Here is just an example :
In my projects there is a "management part" that always goes under the same protected URL, and that I reuse in several war files.
For this, I include a jar file that contains the code, and I also include the corresponding jsp pages.
I could use a corresponding xml fragment that I add in each of my projects's faces-config, but the I would then have to maintain it in each project.
In such cases, using annotations, and having a plugin that automatically appends them in the faces-config file is a better solution.

Also, using annotations make it possible to have a JSF project with no faces-config.xml file.
So forcing such project to have an xml file just for the navigation rules would make little sense.

I think the user should be able to decide by himself where to use annotations.
Preventing him to use annotations for navigation rules only because we could argue it's not good programmation seems a little too inquisitorial -- and in some cases just wrong.

Just one last work comparing the plugin approach to the Shale-Tiger one :
One problem with annotations is that usually it's harder to debug.
For example I use annotations with hibernate, and it makes debugging a little harder as it's not always that clear what configuration gets generated.
With the plugin, you can both have the plugin control the configuration for you at compile time, and see the generated faces-config.xml.
One good example of that is if you have two beans with a similar name. Without the plugin, in a large faces-config xml file it could be hard to spot, and with Shale-Tiger, you would get the error at deployment time.

Finally, in the prototype plugin we did, you can either have everything in annotations (and no faces-config.xml), or have a faces-config.xml faces with a market that tells the plugin where to add the annotations related configuration.

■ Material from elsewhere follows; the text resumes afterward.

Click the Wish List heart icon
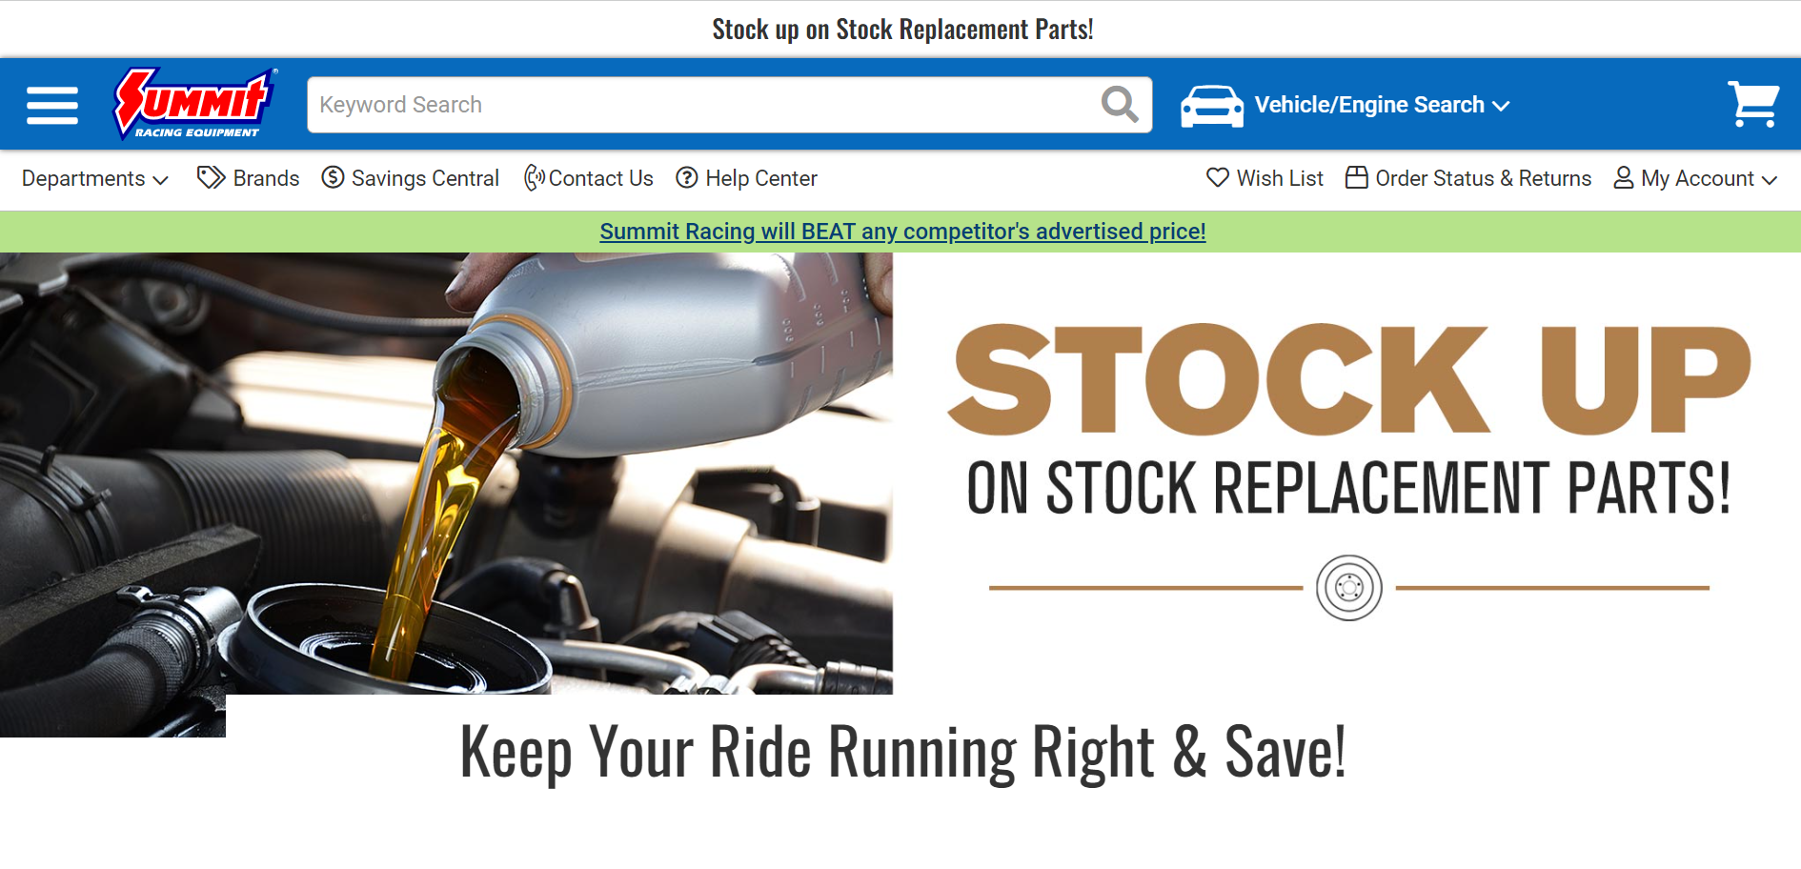Screen dimensions: 1801x869 (x=1218, y=177)
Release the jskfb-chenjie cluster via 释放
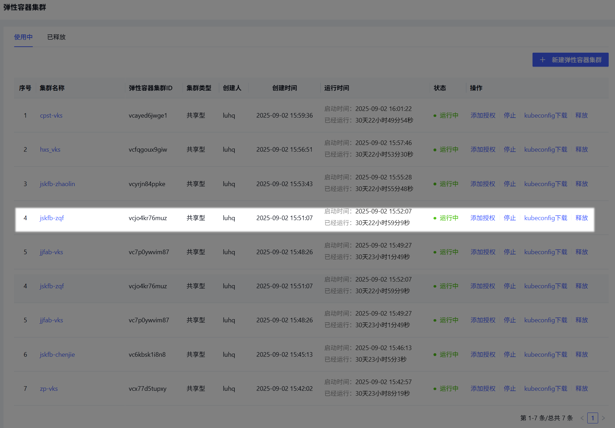 click(x=581, y=355)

Sorry for this long email, and I hope we can soon agree on this "sandbox 1.5" so that we can share that code/plugin with you all.

Sylvain.

On Mon, 2006-03-27 at 10:52 -0800, Craig McClanahan wrote:
On 3/27/06, Gary VanMatre <[EMAIL PROTECTED]> wrote:
 
But, I don't agree that navigation rules should be implemented with annotations.

I agree with Gary on this.

My general philosophy is that annotations make sense when they represent configuration information that affects how you actually code something.  In JSF, the classic example is managed beans.  What scope you put them in has an impact on the code you write (request scope beans do not have to care about thread safety, but session/application scope beans do, and you will likely want to ensure that session scope beans are Serializable).  Having the scope setting separated from the source code risks accidental or innocent mismatches if someone changes the scope setting without thinking through the implications on the code.

In EJB, you see similar sorts of issues around the transaction model that is used.

Regarding navigation rules, I personally believe that action methods should report "what happened" (i.e. logical outcomes), not "go here next".  Given that philosophy, you should be able to change the navigation rules without modifying the code.  Ergo, navigation rules should not be implemented in annotations (and they are not in Shale :-).